(Provided material)
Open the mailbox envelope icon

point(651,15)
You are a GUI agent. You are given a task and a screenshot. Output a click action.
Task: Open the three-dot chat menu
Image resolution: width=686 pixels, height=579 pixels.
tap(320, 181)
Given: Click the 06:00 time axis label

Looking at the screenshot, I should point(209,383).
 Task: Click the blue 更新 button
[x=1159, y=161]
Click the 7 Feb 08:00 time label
(End Provided material)
Exercise →
Could you copy out all the material word for word?

Finished exercise →
Open the mailbox envelope icon

point(651,15)
You are a GUI agent. You are given a task and a screenshot. Output a click action.
Task: Open the three-dot chat menu
Image resolution: width=686 pixels, height=579 pixels.
tap(320, 181)
Given: Click the 06:00 time axis label

Looking at the screenshot, I should point(209,383).
 Task: Click the blue 更新 button
[x=1159, y=161]
Click the 7 Feb 08:00 time label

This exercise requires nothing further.